Erica comorensis

Scientific classification
- Kingdom: Plantae
- Clade: Tracheophytes
- Clade: Angiosperms
- Clade: Eudicots
- Clade: Asterids
- Order: Ericales
- Family: Ericaceae
- Genus: Erica
- Species: E. comorensis
- Binomial name: Erica comorensis (Engl.) Dorr & E.G.H.Oliv. (1999)
- Synonyms: Philippia comorensis Engl. (1909)

= Erica comorensis =

- Genus: Erica
- Species: comorensis
- Authority: (Engl.) Dorr & E.G.H.Oliv. (1999)
- Synonyms: Philippia comorensis Engl. (1909)

Species of flowering plant

Erica comorensis is a species of flowering plant (angiosperms) in the heather family (Ericaceae). It is endemic to the Comoro Islands in the Indian Ocean. It grows from .5 to 2 meters high.

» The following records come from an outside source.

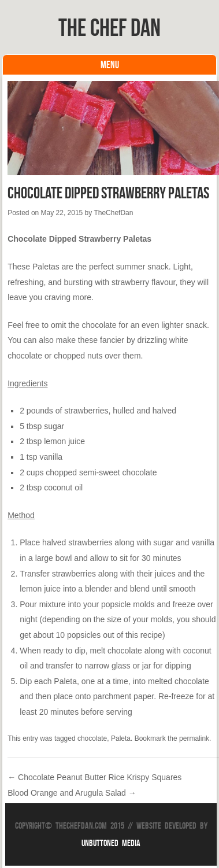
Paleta (121, 738)
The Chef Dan (109, 27)
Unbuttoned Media (111, 843)
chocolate (92, 738)
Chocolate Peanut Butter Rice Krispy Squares (94, 777)
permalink (194, 738)
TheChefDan (113, 213)
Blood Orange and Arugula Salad (72, 793)
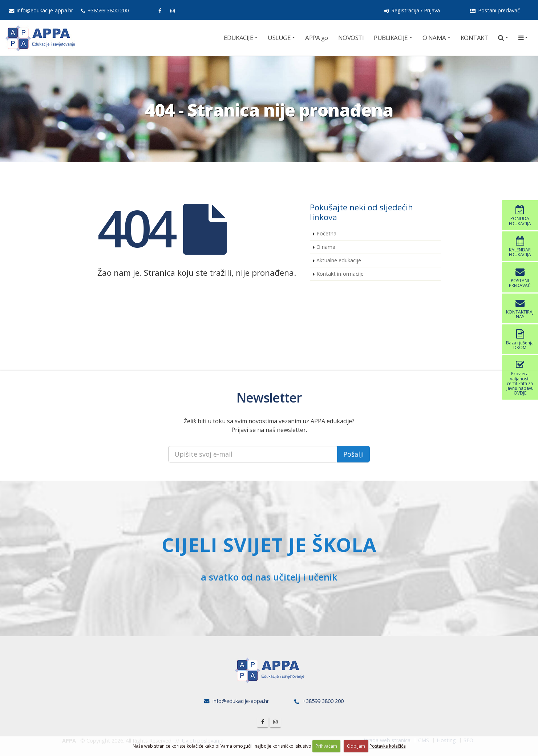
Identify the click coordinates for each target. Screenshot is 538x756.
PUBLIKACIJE (391, 37)
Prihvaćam (326, 746)
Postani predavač (495, 10)
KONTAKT (474, 37)
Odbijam (356, 746)
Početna (326, 233)
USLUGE (279, 37)
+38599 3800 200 (105, 10)
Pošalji (353, 454)
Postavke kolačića (388, 746)
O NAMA (434, 37)
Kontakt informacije (340, 274)
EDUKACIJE (239, 37)
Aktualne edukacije (339, 260)
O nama (326, 247)
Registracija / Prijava (412, 10)
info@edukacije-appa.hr (41, 10)
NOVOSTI (351, 37)
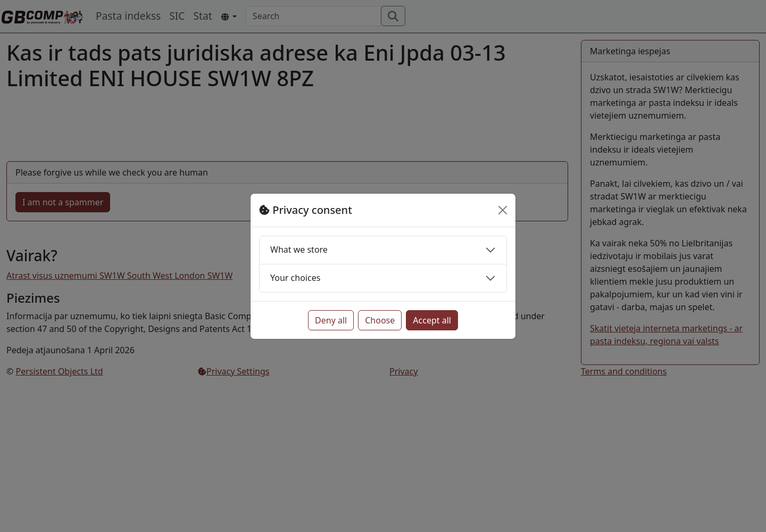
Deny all (331, 320)
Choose (380, 320)
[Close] (503, 210)
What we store (299, 250)
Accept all (432, 320)
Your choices (295, 278)
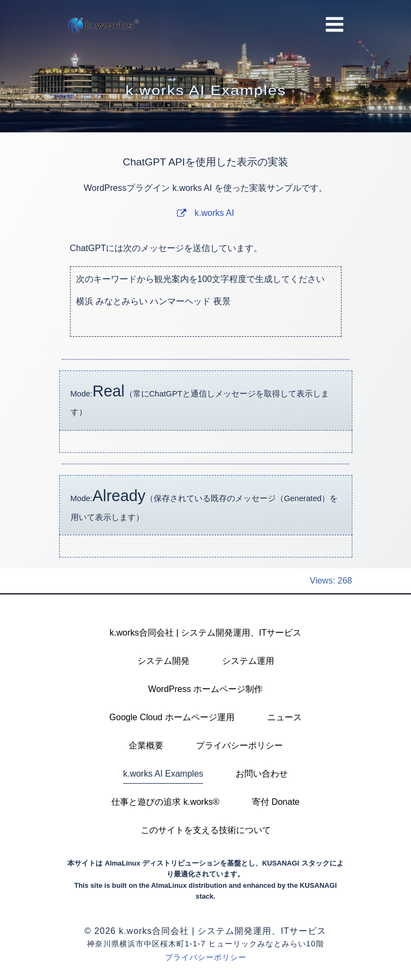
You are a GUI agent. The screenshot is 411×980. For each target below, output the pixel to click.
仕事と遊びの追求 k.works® (165, 802)
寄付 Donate (276, 802)
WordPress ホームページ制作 (205, 689)
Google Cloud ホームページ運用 (172, 717)
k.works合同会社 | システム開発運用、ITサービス (206, 632)
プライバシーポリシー (239, 745)
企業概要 (146, 745)
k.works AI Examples (163, 773)
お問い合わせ (262, 773)
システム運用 (248, 661)
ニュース (284, 717)
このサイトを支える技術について (206, 830)
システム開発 (163, 661)
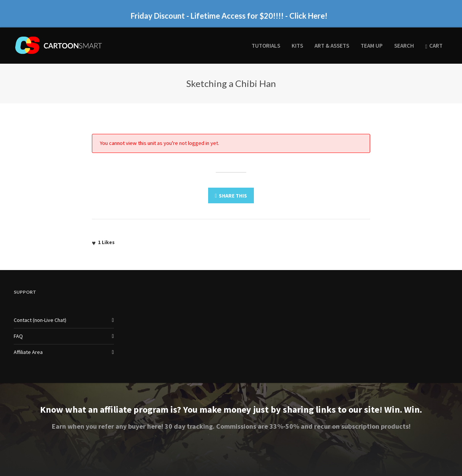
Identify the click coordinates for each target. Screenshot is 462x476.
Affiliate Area (28, 352)
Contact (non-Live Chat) (40, 320)
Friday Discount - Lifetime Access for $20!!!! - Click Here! (229, 16)
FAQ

Erica comorensis is found at high elevations on Grand Comore, where it is the predominant species in the dry ericaceous scrubland from 1800 to 2200 meters elevation.

There is one recognized subspecies, Erica comorensis subsp. anjurensis (Alm & T.C.E.Fr.) Dorr & E.G.H.Oliv.., which is found on the island of Anjouan.